Massachusetts: Eastern Massachusetts was hit hard in the early months of the pandemic but has steadily recovered, and cases in Massachusetts remain low overall. Western Massachusetts faced significant shortages of PPE in rural areas, but overcame this challenge and is now well-supplied. Holyoke’s women’s health practice, including a long-standing midwifery team, permanently closed this summer, which is a great loss to western MA and Latinx people in particular. The affiliate stands in solidarity with the Black Lives Matter movement and has initiated education and training to address racism and antiracism within the affiliate. MA House Bill, “An act to increase access to nurse-midwifery services,” which would provide equal reimbursement for CNMs, did not pass, but the affiliate will re-introduce it in the next session. Affiliate President Mary Paterno was inducted as an ACNM Fellow at the 2020 Annual Meeting and won the Kitty Ernst Award.
Vermont: Vermont’s governor moved quickly to a “stay home, stay safe” advisory, which kept the case count low. There was an early bump in homebirths – motivated by fear of the virus, not belief in out-of-hospital birth. Practices have increased telehealth and Zoom visits, and stopped testing all L&D admissions to conserve supplies, only with indications now including increased risk of NICU admission. At the University of Vermont Medical Center (UVM), patients can now bring two supports on L&D, but no visitors on postpartum. A new practice has opened and a longtime negative environment for midwives at the Central VT Medical Center has improved.
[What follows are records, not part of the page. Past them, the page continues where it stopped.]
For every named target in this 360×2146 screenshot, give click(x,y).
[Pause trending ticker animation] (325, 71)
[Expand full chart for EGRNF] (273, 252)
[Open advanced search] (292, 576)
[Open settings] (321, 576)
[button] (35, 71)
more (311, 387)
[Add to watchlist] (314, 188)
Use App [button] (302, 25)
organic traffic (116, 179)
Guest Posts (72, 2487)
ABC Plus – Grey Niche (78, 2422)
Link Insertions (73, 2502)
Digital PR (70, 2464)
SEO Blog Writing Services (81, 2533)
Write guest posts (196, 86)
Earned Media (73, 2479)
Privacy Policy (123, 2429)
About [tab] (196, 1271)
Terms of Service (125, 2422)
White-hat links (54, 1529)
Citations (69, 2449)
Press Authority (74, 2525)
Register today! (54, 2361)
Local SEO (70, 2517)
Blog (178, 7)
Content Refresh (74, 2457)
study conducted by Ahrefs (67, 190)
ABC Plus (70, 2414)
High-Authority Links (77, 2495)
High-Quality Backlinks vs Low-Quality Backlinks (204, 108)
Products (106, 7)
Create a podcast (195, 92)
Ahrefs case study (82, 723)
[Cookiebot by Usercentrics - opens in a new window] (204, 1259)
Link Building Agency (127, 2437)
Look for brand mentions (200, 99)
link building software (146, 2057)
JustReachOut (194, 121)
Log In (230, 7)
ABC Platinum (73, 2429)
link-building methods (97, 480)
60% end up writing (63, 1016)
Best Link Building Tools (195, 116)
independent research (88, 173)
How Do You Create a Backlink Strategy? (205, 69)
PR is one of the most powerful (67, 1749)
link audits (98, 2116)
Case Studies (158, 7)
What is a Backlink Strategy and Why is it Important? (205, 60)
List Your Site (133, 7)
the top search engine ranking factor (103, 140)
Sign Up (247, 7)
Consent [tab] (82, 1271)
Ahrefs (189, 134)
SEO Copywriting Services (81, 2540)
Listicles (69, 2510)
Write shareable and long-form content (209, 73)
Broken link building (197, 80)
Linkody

Maine: In March, the Maine Affiliate began holding weekly “support group” Zoom meeting to support each other and share information. The affiliate is accomplishing many of its goals for the year, including establishing a student mentoring process and updating the affiliate website. One member created a survey to update practice information and is improving and updating the website. The affiliate discussed working to establish a midwifery educational program in Maine, but
that initiative has been sidelined until they know more about how the pandemic will play out and how the state health care system will evolve in the next year.
Connecticut: Affiliate Vice President Stephanie Welsh sent out a survey to see how Connecticut midwives were impacted by the pandemic. Initially, many CNMs in the state were furloughed. Prior to the recommendation of universal masking, co-president Ariel Herron and student midwife Sarah Thayer were featured on NBC Connecticut in the article, “Nurses Making Homemade Masks To Help With Protective Gear Shortage.”
Rhode Island: The Rhode Island Affiliate is revising its bylaws to create a leadership board instead of officers. The affiliate has been working to connect with local chapters of the American College of Obstetricians and Gynecologists (ACOG) and Association of Women’s Health, Obstetric and Neonatal Nurses (AHWONN) and to attract more members.
New Hampshire: Northern New England “nailed it” – the local rate of asymptomatic carriage is 1% or less. No existing practices have been negatively impacted, and home birth midwives have seen an increase in births. A new free-standing birth center in Lebanon had construction delays, but construction is now underway again.